Что мне с тех пор страшна понынь его гроза

Как дрожью тело пробирает при мысли о его глазах.

Неужто сгинуть мне в пару и чаде, средь мыла

Я не того желал, не для того дана мне сила!

Крашеный сделал решительный шаг к напарнику, глаза его горели гневным огнем, он с силой сжал мочалку, так, что из нее потекла густая грязноватая пена, и с вызовом пропел:

Как смеешь ты отречься?

Тебе бы смерти остеречься!

Измены подлой не потерпит банник!

Воды и пара названный избранник!

Усатый попятился, картинно оступился о валявшийся банный веник, и, распластавшись на полу, в мольбе протянул руки к Крашеному:

Сжалься!

Не то мне грезилось, когда родился!

Еще водою жизни сполну не напился!

Крашеный демонически рассмеялся, поставил свою грязную ногу на плечо Усатому и грозно молвил:

Кто предал банника, тому воды не пить!

– он театрально обернул голову к зрителям и вопросил:

Какая участь ждет его?

– Убиииииить! – заревела толпа и принялась топать ногами.

Так быть или не быть?

– еще громче рявкнул Крашеный.

– Убииииить предателя, убиииииить! – кричала неистовая толпа.

Крашеный схватил протянутое кем-то бритвенное лезвие, на котором виднелись остатки пены и чьих-то волос и занес его над напарником.

IV

Когда небо стало заволакивать тяжёлыми тучами и ударила первая молния, расколовшая пополам одинокую сосенку, в верстах десяти от Чумщска, по извилистой горной тропе резво спустилась на проселочную дорогу весьма необычная карета, запряженная тремя черными рысаками.

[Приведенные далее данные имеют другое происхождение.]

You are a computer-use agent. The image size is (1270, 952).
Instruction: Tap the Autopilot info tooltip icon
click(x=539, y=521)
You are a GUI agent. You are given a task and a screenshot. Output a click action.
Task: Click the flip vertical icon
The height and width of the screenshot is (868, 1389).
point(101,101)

Их мощные бока лоснились от пота в свете полной луны, которую ещё не закрыли тучи, а металлические трензеля, сжатые крепкими ослепительно белыми на фоне ночи зубами коней, казалось, вот вот треснут и рассыплются как хрупкий императорский фарфор.

Кучер рысаков не жалел. Кнут взлетал так часто и так яростно, что чудилось будто гром – это не запоздалый глас молнии, а звук хлыста, рассекающего воздух. Дождь доселе ненавязчивый, еле-еле накрапывающий, набирал силу, увереннее и наглее забарабанил по крыше экипажа. Вновь ударила молния, не далее чем в одной версте от кареты – в кукурузном поле, и озарила на мгновение экипаж. Скрюченный на козлах кучер в глухом капюшоне, напоминал не то гнома, не то карла в огромных кожаных сапогах, его голос, назначавшийся коням, потонул в раскатах грома, поэтому распознать, что он выкрикнул, кроме “АААГРЫЫЫ…”, было невозможно.

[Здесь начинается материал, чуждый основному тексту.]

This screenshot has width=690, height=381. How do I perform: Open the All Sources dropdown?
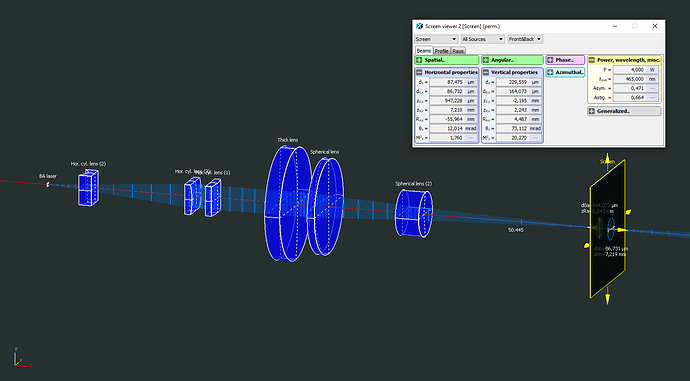pos(482,39)
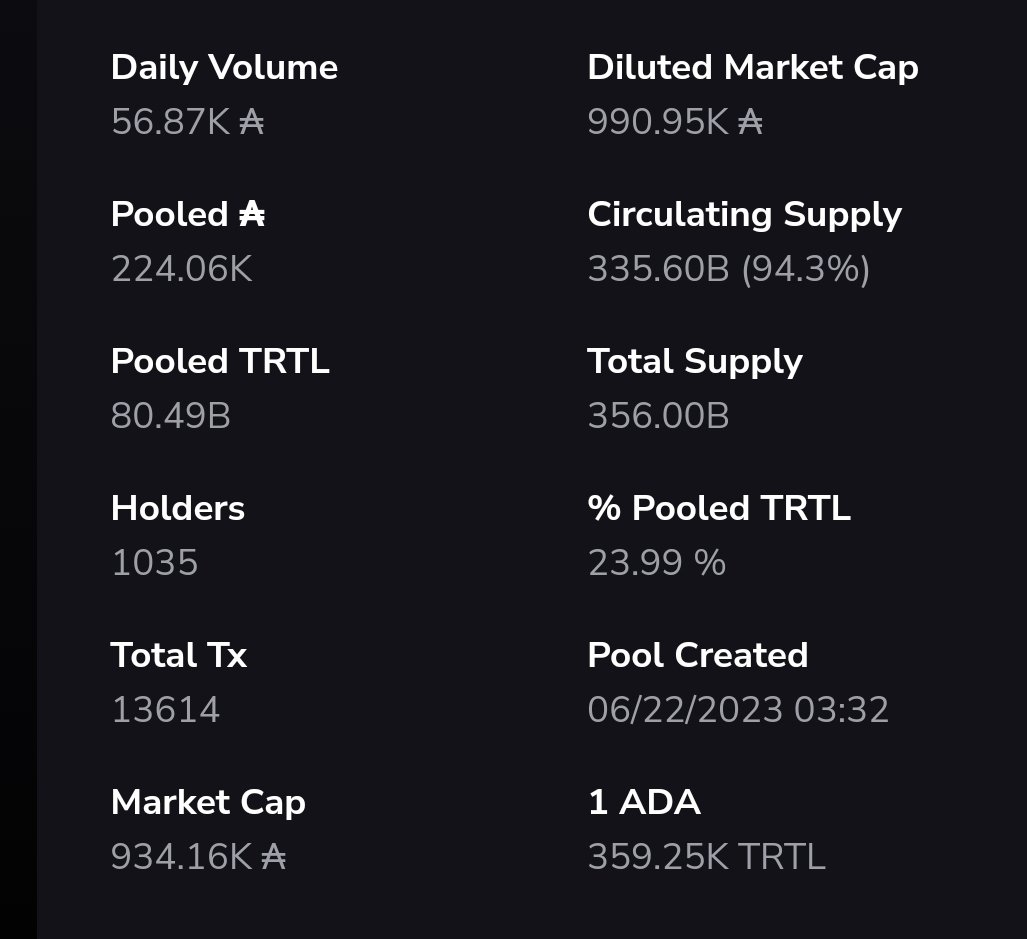Click the ADA symbol after 56.87K
The width and height of the screenshot is (1027, 939).
(252, 122)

Карета тоже была сплошь чёрной, за исключением колёсных спиц, которые отливали в ночи не то ртутью, не то калёной сталью испанского стилета. На крыше экипажа перевязанная веревками стояла кладь разных мастей: чемоданы большие и малые, сумки круглые и прямоугольные, совсем уж необычных форм саквояжи и баулы – одно их роднило: чёрный цвет. Ровно посредине крыши торчал металлический шпиль, какой можно увидеть на зданиях соборов или на городских ратушах. На задней стенке кареты был прилажен странный механизм: шестерни, коленчатые валы, замысловатые поршни – всё это походило на часы со сложным устройством или на внутренности современной паровой машины. Однако механизм бездействовал, во время езды не дрогнула ни одна шестерёнка, не пошевелился ни один поршень.

Меж тем дождь набрал силу. Теперь он стоял сплошной стеной и если бы дорога не была прямой и изредка на озарялась молниями, то не известно как бы кучер держался пути в этой тьме. На удивление экипаж не мотало в стороны, а лошади не сбивали шаг, словно бы давно привыкшие к такого рода ночным и непогодным путешествиям. С кожаных пологов кареты, закрывающих оконные отверстия, ручьями стекала вода, дорогу начало развозить.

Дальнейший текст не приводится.